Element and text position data
■ ■ ■ ■ ■ ■ ■

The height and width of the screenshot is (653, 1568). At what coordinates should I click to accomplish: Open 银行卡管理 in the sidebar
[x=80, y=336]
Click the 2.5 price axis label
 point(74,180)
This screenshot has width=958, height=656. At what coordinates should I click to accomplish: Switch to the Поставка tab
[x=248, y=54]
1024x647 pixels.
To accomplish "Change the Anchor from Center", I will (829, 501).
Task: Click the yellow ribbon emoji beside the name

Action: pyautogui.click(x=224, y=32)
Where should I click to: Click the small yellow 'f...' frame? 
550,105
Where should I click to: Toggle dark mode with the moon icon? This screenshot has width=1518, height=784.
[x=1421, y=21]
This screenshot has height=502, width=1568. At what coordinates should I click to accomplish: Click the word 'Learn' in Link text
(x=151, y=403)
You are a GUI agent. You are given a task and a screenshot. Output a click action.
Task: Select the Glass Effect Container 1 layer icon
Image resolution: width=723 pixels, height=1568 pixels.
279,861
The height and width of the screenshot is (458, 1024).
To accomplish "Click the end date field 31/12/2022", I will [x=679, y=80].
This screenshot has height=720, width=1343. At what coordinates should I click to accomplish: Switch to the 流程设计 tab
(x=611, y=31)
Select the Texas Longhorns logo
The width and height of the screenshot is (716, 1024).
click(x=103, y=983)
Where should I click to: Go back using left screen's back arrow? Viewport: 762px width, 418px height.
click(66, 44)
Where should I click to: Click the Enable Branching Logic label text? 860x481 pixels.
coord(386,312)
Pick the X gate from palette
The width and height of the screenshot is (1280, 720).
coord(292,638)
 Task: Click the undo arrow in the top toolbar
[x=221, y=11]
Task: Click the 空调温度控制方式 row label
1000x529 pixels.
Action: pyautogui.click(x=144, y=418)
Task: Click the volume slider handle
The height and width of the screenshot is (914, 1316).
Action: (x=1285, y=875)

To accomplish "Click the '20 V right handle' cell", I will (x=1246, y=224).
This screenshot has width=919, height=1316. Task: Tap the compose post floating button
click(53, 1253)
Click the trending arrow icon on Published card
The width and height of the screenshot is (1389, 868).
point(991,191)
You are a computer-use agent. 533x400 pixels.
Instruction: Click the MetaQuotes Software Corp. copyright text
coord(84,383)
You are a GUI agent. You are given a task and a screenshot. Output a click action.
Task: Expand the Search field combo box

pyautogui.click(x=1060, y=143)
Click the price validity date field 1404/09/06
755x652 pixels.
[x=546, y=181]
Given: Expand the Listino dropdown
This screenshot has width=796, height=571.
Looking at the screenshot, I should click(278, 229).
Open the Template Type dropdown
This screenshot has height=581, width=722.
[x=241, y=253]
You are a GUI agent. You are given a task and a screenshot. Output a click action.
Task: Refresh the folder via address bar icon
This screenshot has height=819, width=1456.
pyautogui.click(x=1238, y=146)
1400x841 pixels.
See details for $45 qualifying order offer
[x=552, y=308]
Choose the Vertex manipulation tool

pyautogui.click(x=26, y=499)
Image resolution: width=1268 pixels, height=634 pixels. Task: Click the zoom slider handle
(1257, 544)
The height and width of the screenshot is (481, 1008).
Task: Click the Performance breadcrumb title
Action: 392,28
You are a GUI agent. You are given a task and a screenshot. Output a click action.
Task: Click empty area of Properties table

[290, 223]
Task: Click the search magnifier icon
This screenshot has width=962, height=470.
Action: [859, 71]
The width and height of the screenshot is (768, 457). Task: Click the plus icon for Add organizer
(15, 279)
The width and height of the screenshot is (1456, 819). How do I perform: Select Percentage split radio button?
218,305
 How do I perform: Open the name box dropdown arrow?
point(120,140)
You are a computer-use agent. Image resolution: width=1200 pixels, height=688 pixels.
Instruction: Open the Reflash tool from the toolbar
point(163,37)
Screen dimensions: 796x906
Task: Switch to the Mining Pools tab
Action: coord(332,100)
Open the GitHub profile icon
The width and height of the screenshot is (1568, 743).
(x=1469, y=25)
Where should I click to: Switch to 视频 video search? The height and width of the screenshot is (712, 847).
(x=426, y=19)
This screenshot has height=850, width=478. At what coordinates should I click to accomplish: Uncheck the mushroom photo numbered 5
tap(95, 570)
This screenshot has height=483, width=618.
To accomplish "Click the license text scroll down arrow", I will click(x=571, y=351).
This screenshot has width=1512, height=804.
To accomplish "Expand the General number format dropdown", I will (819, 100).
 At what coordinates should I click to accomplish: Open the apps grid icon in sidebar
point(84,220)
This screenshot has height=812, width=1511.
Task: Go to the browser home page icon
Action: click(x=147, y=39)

■ ■ ■ ■ ■ ■ ■

To be done — Reproduce every entry above word for word, line by line in the same order.

The solution —
The height and width of the screenshot is (653, 1568). At what coordinates should I click to accomplish: Open 银行卡管理 in the sidebar
[x=80, y=336]
Click the 2.5 price axis label
 point(74,180)
This screenshot has width=958, height=656. At what coordinates should I click to accomplish: Switch to the Поставка tab
[x=248, y=54]
1024x647 pixels.
To accomplish "Change the Anchor from Center", I will (829, 501).
Task: Click the yellow ribbon emoji beside the name

Action: pyautogui.click(x=224, y=32)
Where should I click to: Click the small yellow 'f...' frame? 
550,105
Where should I click to: Toggle dark mode with the moon icon? This screenshot has width=1518, height=784.
[x=1421, y=21]
This screenshot has height=502, width=1568. At what coordinates should I click to accomplish: Click the word 'Learn' in Link text
(x=151, y=403)
You are a GUI agent. You are given a task and a screenshot. Output a click action.
Task: Select the Glass Effect Container 1 layer icon
Image resolution: width=723 pixels, height=1568 pixels.
279,861
The height and width of the screenshot is (458, 1024).
To accomplish "Click the end date field 31/12/2022", I will [x=679, y=80].
This screenshot has height=720, width=1343. At what coordinates should I click to accomplish: Switch to the 流程设计 tab
(x=611, y=31)
Select the Texas Longhorns logo
The width and height of the screenshot is (716, 1024).
click(x=103, y=983)
Where should I click to: Go back using left screen's back arrow? Viewport: 762px width, 418px height.
click(66, 44)
Where should I click to: Click the Enable Branching Logic label text? 860x481 pixels.
coord(386,312)
Pick the X gate from palette
The width and height of the screenshot is (1280, 720).
coord(292,638)
 Task: Click the undo arrow in the top toolbar
[x=221, y=11]
Task: Click the 空调温度控制方式 row label
1000x529 pixels.
Action: pyautogui.click(x=144, y=418)
Task: Click the volume slider handle
The height and width of the screenshot is (914, 1316).
Action: (x=1285, y=875)

To accomplish "Click the '20 V right handle' cell", I will (x=1246, y=224).
This screenshot has width=919, height=1316. Task: Tap the compose post floating button
click(53, 1253)
Click the trending arrow icon on Published card
The width and height of the screenshot is (1389, 868).
point(991,191)
You are a computer-use agent. 533x400 pixels.
Instruction: Click the MetaQuotes Software Corp. copyright text
coord(84,383)
You are a GUI agent. You are given a task and a screenshot. Output a click action.
Task: Expand the Search field combo box

pyautogui.click(x=1060, y=143)
Click the price validity date field 1404/09/06
755x652 pixels.
[x=546, y=181]
Given: Expand the Listino dropdown
This screenshot has width=796, height=571.
Looking at the screenshot, I should click(278, 229).
Open the Template Type dropdown
This screenshot has height=581, width=722.
[x=241, y=253]
You are a GUI agent. You are given a task and a screenshot. Output a click action.
Task: Refresh the folder via address bar icon
This screenshot has height=819, width=1456.
pyautogui.click(x=1238, y=146)
1400x841 pixels.
See details for $45 qualifying order offer
[x=552, y=308]
Choose the Vertex manipulation tool

pyautogui.click(x=26, y=499)
Image resolution: width=1268 pixels, height=634 pixels. Task: Click the zoom slider handle
(1257, 544)
The height and width of the screenshot is (481, 1008).
Task: Click the Performance breadcrumb title
Action: 392,28
You are a GUI agent. You are given a task and a screenshot. Output a click action.
Task: Click empty area of Properties table

[290, 223]
Task: Click the search magnifier icon
This screenshot has width=962, height=470.
Action: [859, 71]
The width and height of the screenshot is (768, 457). Task: Click the plus icon for Add organizer
(15, 279)
The width and height of the screenshot is (1456, 819). How do I perform: Select Percentage split radio button?
218,305
 How do I perform: Open the name box dropdown arrow?
point(120,140)
You are a computer-use agent. Image resolution: width=1200 pixels, height=688 pixels.
Instruction: Open the Reflash tool from the toolbar
point(163,37)
Screen dimensions: 796x906
Task: Switch to the Mining Pools tab
Action: coord(332,100)
Open the GitHub profile icon
The width and height of the screenshot is (1568, 743).
(x=1469, y=25)
Where should I click to: Switch to 视频 video search? The height and width of the screenshot is (712, 847).
(x=426, y=19)
This screenshot has height=850, width=478. At what coordinates should I click to accomplish: Uncheck the mushroom photo numbered 5
tap(95, 570)
This screenshot has height=483, width=618.
To accomplish "Click the license text scroll down arrow", I will click(x=571, y=351).
This screenshot has width=1512, height=804.
To accomplish "Expand the General number format dropdown", I will (819, 100).
 At what coordinates should I click to accomplish: Open the apps grid icon in sidebar
point(84,220)
This screenshot has height=812, width=1511.
Task: Go to the browser home page icon
Action: click(x=147, y=39)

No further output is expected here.